Crawford Is a Perfect Change of Scenery Candidate
Boston hasn't been a good fit for Crawford, and it may never be a good fit.
One long-held baseball belief claims that some players just aren't cut out to play in New York, where the media pressure is constant and the fans demand nothing but the best.
These days, playing in Boston is no different. Hub fans have come to expect excellence from the Red Sox now that the Curse of the Bambino is over and done with, and the Boston media is renowned for being both ubiquitous and hard to deal with.
Crawford spent the first nine seasons of his career in Tampa Bay, a place that couldn't be more different than Boston. Rays players don't have to put up with nearly the same kind of media scrutiny that Boston players do, and they play in front of a fanbase that only shows up in droves when the Rays are in the playoffs (or if there are free tickets being offered).
Nobody will ever get Crawford to admit that he's just not cut out for life in Boston, but that's the kind of thing one can't help but be skeptical about.
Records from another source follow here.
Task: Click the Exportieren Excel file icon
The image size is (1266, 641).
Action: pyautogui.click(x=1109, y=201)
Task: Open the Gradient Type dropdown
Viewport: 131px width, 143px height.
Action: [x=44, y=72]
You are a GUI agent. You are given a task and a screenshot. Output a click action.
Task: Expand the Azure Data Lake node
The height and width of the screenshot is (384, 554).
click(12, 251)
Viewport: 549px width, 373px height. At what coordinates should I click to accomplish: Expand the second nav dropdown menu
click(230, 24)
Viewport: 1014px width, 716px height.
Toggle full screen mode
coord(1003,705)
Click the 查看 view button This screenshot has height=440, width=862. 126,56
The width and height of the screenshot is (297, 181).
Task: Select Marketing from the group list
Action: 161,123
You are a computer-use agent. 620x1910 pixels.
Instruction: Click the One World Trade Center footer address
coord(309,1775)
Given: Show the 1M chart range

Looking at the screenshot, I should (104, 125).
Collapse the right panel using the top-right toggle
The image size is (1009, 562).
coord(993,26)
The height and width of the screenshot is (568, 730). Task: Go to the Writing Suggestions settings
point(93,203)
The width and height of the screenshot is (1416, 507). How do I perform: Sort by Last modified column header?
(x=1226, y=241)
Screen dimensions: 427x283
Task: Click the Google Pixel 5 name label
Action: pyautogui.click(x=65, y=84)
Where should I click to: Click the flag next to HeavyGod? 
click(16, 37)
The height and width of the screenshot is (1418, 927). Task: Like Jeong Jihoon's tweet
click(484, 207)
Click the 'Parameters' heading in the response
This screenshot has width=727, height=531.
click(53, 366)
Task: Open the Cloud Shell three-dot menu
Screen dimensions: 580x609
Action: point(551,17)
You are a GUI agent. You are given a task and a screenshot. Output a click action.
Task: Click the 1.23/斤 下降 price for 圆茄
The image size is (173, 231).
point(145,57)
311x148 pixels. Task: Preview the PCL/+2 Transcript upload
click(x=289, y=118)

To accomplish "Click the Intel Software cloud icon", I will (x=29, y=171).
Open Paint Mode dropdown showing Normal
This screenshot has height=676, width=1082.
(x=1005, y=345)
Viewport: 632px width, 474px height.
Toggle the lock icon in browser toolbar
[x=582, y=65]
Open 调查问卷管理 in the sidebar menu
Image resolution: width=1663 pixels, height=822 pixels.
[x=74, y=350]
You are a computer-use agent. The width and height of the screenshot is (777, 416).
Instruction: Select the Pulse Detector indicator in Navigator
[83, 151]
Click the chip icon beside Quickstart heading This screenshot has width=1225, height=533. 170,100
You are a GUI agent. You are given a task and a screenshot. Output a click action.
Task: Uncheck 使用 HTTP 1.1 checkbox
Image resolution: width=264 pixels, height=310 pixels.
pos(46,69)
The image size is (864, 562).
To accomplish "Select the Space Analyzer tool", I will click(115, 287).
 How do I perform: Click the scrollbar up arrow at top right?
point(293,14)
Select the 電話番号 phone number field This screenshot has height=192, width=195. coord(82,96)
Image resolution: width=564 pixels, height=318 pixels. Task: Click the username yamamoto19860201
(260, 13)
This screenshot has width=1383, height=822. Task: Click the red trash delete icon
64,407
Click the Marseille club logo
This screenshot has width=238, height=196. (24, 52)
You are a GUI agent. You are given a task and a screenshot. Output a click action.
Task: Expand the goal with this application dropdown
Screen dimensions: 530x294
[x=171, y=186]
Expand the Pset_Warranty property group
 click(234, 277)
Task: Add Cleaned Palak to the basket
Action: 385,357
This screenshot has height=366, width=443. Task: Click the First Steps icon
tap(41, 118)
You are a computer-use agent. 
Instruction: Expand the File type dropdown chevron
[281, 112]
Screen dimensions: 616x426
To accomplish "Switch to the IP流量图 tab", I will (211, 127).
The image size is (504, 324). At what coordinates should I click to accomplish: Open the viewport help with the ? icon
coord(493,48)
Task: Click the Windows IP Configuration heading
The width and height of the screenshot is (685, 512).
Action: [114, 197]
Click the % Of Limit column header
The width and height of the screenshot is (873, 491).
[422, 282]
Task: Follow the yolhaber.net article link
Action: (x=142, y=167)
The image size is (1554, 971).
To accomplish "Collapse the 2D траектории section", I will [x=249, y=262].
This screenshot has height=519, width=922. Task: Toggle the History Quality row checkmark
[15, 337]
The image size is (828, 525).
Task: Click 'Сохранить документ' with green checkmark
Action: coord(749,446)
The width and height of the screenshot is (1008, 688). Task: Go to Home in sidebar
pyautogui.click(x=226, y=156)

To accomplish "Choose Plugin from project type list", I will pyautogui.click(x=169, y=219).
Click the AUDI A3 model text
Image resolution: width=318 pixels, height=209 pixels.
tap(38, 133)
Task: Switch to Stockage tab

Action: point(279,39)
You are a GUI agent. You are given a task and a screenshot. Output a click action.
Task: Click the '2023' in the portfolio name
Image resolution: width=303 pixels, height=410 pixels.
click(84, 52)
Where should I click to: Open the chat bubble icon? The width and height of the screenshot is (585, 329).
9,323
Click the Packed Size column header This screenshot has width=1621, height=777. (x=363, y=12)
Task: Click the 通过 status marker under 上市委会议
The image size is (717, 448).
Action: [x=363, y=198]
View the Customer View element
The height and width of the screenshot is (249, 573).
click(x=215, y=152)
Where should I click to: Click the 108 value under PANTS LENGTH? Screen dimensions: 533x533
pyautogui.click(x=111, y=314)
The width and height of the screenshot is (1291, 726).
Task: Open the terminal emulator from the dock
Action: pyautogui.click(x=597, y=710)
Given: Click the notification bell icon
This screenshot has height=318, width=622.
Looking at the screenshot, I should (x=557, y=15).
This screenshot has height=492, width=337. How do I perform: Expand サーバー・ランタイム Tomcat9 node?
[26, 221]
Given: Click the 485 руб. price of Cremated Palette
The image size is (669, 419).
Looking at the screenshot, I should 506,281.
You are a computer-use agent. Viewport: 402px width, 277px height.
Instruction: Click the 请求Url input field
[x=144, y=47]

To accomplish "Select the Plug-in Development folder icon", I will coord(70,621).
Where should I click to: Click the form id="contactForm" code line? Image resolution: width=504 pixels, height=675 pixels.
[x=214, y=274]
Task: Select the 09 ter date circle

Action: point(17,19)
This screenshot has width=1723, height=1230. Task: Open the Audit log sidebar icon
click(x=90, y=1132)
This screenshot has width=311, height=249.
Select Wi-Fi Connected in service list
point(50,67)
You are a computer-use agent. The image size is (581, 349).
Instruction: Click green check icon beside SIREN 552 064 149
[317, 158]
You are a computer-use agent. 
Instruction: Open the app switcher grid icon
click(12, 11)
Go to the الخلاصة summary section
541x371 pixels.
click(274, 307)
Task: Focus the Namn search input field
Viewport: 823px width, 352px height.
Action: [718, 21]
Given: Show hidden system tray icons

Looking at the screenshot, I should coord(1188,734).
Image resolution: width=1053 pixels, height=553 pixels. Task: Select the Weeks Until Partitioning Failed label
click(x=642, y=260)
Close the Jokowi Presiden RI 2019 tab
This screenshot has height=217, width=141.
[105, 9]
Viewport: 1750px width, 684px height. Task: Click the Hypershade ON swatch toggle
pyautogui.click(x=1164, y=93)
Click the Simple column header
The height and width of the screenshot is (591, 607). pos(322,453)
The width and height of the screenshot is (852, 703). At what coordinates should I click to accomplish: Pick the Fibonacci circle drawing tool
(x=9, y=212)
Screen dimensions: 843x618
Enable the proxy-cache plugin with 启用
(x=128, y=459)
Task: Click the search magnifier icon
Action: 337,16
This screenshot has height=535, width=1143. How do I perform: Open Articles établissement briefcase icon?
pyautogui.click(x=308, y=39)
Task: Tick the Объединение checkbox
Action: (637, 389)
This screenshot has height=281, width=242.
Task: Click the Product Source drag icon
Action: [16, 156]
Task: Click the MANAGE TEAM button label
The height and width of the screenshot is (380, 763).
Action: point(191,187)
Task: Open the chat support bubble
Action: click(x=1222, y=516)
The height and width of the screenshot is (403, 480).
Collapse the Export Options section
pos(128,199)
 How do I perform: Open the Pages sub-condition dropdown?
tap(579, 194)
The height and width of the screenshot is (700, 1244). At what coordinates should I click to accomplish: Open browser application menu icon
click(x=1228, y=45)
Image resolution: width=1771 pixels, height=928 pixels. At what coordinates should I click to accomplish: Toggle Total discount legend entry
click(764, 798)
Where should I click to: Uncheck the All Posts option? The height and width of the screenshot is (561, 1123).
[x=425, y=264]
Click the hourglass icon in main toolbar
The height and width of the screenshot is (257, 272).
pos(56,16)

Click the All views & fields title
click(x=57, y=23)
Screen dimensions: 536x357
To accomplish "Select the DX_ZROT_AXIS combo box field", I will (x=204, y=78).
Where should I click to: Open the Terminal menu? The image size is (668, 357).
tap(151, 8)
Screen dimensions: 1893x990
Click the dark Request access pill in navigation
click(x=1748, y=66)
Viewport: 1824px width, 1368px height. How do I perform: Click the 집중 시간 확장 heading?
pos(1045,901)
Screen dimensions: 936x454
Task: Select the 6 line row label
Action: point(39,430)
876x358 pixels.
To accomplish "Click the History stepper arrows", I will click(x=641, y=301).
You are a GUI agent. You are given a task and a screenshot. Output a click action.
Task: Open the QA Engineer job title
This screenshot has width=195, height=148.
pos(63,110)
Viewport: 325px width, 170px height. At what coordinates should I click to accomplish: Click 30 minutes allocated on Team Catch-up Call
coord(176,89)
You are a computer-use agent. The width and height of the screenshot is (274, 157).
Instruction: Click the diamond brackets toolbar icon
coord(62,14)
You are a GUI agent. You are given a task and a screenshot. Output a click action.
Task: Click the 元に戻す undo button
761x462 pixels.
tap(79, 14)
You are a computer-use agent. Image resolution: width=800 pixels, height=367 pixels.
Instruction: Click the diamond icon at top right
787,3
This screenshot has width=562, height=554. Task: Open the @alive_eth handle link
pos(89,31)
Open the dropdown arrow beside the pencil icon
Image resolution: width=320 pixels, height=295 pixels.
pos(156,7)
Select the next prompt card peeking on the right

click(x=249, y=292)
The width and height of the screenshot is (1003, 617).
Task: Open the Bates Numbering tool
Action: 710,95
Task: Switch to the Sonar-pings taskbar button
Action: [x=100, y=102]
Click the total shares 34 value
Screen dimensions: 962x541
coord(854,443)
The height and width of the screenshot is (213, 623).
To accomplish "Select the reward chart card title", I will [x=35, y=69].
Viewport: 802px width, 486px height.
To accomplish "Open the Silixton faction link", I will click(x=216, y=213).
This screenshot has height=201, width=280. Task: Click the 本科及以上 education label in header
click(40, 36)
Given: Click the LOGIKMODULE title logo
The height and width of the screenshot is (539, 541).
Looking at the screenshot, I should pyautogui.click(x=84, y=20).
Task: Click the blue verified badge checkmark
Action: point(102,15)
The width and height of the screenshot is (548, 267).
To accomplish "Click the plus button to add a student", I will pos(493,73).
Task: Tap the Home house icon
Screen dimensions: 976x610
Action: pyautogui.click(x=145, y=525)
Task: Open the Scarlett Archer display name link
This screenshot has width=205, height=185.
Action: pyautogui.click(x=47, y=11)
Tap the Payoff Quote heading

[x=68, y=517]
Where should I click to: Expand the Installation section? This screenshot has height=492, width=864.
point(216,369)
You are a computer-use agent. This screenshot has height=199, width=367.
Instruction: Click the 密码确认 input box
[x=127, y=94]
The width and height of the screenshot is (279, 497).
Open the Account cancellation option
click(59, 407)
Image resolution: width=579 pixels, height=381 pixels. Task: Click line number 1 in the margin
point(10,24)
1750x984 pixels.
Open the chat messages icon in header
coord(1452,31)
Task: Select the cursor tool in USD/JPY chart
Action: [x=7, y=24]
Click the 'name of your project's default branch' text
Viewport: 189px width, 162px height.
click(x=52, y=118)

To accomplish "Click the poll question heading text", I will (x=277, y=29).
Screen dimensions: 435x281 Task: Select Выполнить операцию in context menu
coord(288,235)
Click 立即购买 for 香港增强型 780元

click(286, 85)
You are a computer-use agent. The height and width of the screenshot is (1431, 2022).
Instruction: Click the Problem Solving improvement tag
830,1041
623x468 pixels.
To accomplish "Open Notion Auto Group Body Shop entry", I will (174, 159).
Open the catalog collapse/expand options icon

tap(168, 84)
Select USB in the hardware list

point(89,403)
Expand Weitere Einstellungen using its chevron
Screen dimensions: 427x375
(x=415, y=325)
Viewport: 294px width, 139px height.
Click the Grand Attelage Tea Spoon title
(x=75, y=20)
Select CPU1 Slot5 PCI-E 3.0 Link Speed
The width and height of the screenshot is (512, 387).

He struggled mainly due to mechanical and mental problems in 2011, but it could be that he struggled because he was a fish out of water.
All of this is reason enough to believe that Crawford could benefit from a change of scenery.
We can also factor in the reality that Crawford's game doesn't really fit in Boston's home ballpark. Fenway Park favors lefty hitters with opposite field power strokes more than it favors line drive hitters who love to hit balls into the gaps.
That's what Crawford does best. He's not the kind of player who's going to pepper the Green Monster with line drives on a regular basis.
Crawford therefore could benefit from both a new city and a new ballpark. He's the ultimate change of scenery candidate.
Crawford is overshadowed in Boston. Elsewhere, he could be a marketable star.
Crawford certainly has the salary of a superstar, as he's on the books for roughly $20 million per season. But in Boston, he's more of a complementary player than he is a superstar.
David Ortiz is the biggest star on the Red Sox, and has been for close to a decade at this point. Dustin Pedroia is a fan favorite who won the AL MVP award in 2008. Jacoby Ellsbury nearly won the AL MVP award in 2011. Adrian Gonzalez was brilliant in his first season with the Red Sox in 2011 after arriving in Boston via an offseason trade.
On the mound, the Red Sox have one of the top left-handers in baseball in Jon Lester, who fans love because he's a cancer survivor that went on to become a World Series hero in 2007. Josh Beckett was also a World Series hero that year. Clay Buchholz is a homegrown star who pitched a no-hitter in just his second career start.
Crawford played on some good teams towards the end of his career in Tampa Bay, but he never played on a team as star-studded as the Red Sox. Among his Boston teammates, Crawford's star power does not stand out.
If he were to be moved to another team, this would change.
If a team were to acquire Crawford, they would immediately start marketing him him as a must-see superstar. Think along the lines of what the Los Angeles Dodgers did after they acquired Manny Ramirez in 2008 with the whole "Mannywood" movement. A Crawford trade could generate that kind of buzz.
Any team that acquires Crawford would therefore be getting a steal from both a baseball perspective and a business perspective. Fans tend to overlook the business side of things, but it's pretty darned important.
Especially when it comes to players with huge salaries like Crawford.